→ **TASK STATEMENT**
Starting at the beginning of the material and going on through the line with "pos(241,726)", write those lines out again with "Viewport" switched to "Window" and everything else left unchanged.

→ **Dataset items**
◆ ◆ ◆ ◆
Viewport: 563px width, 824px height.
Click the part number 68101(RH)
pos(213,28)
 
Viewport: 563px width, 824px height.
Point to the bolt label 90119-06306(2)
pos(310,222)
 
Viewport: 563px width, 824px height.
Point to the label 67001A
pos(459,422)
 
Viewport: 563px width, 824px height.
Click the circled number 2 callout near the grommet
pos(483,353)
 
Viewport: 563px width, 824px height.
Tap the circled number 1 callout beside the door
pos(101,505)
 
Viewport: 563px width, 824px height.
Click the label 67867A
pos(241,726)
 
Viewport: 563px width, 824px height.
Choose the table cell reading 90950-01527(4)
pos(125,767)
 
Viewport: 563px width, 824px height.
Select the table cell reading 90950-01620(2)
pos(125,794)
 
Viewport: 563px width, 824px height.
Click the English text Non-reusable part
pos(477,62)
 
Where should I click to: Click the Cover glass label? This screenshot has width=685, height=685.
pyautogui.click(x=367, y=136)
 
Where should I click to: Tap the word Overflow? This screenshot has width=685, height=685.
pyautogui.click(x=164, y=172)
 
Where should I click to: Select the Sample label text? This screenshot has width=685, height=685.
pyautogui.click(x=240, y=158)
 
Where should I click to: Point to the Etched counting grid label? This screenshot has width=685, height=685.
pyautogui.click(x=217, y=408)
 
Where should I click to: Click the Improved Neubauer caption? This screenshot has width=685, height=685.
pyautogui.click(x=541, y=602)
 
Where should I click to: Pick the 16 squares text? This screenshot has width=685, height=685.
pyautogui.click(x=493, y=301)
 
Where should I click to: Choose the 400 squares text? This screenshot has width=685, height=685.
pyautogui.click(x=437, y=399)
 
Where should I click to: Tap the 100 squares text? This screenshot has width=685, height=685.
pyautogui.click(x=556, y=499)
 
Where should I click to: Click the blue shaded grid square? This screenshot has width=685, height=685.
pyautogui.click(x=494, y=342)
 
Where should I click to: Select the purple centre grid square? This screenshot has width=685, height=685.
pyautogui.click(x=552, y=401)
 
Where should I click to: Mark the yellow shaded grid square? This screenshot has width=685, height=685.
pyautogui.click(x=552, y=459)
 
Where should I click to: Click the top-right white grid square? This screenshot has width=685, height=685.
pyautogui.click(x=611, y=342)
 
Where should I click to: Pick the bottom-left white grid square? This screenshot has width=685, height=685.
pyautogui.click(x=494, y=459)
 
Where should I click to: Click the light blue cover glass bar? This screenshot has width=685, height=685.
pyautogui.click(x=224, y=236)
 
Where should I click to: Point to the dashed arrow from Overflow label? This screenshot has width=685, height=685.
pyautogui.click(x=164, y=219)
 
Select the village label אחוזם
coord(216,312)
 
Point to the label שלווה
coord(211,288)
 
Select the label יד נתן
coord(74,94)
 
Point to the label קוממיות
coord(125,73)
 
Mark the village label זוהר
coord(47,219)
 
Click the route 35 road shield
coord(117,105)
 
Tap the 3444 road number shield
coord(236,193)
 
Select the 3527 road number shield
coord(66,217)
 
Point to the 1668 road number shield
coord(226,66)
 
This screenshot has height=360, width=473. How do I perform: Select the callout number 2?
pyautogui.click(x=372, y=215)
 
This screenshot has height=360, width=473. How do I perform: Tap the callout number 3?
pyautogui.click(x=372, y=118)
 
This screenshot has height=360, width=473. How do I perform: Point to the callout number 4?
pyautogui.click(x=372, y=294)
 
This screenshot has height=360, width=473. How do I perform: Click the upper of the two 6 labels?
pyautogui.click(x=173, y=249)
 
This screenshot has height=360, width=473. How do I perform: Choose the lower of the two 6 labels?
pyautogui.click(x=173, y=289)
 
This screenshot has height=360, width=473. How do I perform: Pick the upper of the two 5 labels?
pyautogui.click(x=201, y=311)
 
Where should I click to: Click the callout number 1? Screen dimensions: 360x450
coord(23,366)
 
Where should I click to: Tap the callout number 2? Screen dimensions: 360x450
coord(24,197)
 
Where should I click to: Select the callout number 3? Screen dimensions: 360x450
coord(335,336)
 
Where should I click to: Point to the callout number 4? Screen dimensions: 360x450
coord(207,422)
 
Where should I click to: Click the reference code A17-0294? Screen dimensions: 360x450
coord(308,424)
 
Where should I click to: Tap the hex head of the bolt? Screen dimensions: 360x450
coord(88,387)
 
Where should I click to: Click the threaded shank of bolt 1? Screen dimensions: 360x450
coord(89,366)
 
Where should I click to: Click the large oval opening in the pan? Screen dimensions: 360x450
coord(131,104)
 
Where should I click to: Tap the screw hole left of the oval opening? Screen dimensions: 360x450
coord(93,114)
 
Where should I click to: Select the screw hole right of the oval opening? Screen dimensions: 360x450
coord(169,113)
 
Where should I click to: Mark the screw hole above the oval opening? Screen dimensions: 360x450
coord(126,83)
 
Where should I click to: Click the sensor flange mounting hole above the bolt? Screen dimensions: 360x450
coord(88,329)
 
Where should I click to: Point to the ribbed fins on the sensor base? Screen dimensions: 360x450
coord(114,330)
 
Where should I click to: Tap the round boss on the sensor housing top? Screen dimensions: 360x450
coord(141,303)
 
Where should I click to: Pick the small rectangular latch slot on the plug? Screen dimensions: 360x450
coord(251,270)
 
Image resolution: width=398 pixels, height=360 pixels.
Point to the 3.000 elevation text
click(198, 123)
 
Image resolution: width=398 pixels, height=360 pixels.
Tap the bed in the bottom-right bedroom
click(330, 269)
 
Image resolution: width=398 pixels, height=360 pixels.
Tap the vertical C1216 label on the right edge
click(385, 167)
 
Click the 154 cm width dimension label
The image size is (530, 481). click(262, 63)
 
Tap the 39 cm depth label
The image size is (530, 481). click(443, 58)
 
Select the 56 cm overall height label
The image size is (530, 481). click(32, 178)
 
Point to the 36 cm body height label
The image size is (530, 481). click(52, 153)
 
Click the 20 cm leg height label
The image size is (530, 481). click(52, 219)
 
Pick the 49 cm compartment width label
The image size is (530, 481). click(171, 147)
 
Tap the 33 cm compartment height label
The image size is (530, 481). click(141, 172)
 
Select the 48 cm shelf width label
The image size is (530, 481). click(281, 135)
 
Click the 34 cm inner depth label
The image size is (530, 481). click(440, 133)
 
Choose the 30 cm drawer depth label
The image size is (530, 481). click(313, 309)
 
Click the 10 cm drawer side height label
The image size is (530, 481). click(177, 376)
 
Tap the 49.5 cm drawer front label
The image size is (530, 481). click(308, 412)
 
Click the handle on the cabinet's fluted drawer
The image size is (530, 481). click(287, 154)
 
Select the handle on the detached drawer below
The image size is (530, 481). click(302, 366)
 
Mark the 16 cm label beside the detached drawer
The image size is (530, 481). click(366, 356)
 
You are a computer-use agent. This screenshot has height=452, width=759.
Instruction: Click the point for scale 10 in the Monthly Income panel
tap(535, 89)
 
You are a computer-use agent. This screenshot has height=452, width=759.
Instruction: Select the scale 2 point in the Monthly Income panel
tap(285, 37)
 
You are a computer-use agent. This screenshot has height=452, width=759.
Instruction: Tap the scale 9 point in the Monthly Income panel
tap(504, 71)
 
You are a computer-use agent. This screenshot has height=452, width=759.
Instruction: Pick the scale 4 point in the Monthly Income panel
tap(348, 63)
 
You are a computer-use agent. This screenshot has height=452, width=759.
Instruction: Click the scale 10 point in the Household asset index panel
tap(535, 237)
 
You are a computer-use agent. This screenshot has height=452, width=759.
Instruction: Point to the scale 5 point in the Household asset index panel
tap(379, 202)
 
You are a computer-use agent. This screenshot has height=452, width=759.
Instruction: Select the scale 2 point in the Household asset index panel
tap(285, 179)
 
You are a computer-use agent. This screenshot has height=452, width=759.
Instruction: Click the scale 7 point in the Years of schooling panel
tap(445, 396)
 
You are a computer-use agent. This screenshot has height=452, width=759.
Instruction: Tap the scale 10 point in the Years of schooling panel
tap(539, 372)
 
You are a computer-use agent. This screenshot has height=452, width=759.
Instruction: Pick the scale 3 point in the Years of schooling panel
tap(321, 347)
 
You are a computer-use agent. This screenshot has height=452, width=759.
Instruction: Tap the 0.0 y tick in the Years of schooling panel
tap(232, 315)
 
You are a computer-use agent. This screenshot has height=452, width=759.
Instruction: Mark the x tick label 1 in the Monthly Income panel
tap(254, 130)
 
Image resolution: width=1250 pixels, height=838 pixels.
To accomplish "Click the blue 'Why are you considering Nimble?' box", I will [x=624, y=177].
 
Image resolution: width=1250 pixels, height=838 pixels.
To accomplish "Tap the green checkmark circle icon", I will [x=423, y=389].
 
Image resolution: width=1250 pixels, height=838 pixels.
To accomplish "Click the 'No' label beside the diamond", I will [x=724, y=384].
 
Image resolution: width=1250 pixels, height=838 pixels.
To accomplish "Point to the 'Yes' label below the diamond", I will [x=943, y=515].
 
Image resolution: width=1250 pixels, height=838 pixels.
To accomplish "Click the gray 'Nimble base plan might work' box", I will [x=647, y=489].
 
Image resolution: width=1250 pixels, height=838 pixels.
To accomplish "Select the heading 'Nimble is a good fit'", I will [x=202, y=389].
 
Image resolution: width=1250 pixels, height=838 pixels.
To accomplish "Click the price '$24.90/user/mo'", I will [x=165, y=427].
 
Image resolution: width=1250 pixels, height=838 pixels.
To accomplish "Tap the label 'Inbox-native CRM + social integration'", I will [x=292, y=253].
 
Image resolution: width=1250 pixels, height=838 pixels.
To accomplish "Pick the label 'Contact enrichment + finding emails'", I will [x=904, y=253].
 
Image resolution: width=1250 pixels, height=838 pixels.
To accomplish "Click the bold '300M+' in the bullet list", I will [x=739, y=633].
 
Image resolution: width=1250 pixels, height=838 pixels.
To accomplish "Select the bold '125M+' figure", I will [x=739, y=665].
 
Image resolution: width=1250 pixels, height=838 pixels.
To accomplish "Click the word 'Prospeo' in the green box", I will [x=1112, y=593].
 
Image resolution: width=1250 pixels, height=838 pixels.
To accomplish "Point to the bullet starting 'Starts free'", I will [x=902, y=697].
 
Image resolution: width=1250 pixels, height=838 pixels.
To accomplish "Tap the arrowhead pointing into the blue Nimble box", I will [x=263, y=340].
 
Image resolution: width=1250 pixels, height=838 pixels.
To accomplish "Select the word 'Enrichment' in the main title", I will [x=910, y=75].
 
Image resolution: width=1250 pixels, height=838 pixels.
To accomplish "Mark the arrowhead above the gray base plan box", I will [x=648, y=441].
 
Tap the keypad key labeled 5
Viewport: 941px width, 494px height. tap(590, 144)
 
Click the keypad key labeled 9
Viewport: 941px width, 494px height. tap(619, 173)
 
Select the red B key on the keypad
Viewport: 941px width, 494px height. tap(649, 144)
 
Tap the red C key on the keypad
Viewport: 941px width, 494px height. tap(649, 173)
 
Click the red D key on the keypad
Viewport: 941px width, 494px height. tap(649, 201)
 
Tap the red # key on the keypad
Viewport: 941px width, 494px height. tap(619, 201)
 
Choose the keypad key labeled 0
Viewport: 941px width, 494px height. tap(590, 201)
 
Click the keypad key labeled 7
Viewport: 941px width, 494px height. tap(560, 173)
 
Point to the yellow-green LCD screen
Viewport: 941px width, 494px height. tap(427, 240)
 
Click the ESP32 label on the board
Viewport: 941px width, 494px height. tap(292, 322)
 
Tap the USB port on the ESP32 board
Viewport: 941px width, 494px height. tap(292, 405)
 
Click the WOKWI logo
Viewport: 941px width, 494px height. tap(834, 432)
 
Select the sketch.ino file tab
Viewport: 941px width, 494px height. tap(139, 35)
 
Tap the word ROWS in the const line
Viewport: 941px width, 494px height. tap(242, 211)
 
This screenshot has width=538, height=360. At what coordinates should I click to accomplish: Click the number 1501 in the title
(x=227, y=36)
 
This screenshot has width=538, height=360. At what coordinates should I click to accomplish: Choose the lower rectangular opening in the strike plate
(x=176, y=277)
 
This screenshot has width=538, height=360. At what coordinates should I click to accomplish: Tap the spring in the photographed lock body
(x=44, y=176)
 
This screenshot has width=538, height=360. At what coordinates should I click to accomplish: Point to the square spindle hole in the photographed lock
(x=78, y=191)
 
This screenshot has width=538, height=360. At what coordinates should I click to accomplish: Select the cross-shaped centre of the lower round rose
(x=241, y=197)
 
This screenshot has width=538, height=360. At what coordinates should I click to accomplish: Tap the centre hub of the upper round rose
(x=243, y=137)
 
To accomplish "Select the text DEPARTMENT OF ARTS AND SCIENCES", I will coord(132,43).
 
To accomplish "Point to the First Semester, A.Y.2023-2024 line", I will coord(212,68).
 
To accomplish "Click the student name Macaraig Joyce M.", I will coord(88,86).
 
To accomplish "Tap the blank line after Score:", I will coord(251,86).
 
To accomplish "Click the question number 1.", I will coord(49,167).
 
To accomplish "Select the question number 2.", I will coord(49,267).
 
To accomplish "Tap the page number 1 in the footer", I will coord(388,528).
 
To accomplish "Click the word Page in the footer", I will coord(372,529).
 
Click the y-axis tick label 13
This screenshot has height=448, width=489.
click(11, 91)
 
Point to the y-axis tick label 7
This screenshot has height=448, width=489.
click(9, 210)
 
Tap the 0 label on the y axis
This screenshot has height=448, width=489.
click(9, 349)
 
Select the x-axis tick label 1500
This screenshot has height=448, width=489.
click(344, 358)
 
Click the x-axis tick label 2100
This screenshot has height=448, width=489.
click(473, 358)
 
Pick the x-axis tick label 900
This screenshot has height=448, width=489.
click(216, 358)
◆ ◆ ◆ ◆
→ **SOLUTION TO THE PROBLEM**
Window: 563px width, 824px height.
Click the part number 68101(RH)
pos(213,28)
 
Window: 563px width, 824px height.
Point to the bolt label 90119-06306(2)
pos(310,222)
 
Window: 563px width, 824px height.
Point to the label 67001A
pos(459,422)
 
Window: 563px width, 824px height.
Click the circled number 2 callout near the grommet
pos(483,353)
 
Window: 563px width, 824px height.
Tap the circled number 1 callout beside the door
pos(101,505)
 
Window: 563px width, 824px height.
Click the label 67867A
pos(241,726)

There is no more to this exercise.